MATERIAL PROVIDED:
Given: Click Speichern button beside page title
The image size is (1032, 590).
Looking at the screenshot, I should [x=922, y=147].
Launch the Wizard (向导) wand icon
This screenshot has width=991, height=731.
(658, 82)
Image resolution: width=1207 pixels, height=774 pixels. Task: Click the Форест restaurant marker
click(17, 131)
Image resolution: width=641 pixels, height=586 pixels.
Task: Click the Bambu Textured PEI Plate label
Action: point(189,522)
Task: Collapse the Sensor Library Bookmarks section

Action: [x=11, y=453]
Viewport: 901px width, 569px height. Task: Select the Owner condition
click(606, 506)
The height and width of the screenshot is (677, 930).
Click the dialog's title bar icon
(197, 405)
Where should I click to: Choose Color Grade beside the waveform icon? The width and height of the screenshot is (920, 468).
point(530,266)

TASK REQUIREMENTS: Print the data in full. Match it exactly.

PROBLEM SOLUTION:
Given: Click Speichern button beside page title
The image size is (1032, 590).
Looking at the screenshot, I should [x=922, y=147].
Launch the Wizard (向导) wand icon
This screenshot has width=991, height=731.
(658, 82)
Image resolution: width=1207 pixels, height=774 pixels. Task: Click the Форест restaurant marker
click(17, 131)
Image resolution: width=641 pixels, height=586 pixels.
Task: Click the Bambu Textured PEI Plate label
Action: point(189,522)
Task: Collapse the Sensor Library Bookmarks section

Action: [x=11, y=453]
Viewport: 901px width, 569px height. Task: Select the Owner condition
click(606, 506)
The height and width of the screenshot is (677, 930).
Click the dialog's title bar icon
(197, 405)
Where should I click to: Choose Color Grade beside the waveform icon? The width and height of the screenshot is (920, 468).
point(530,266)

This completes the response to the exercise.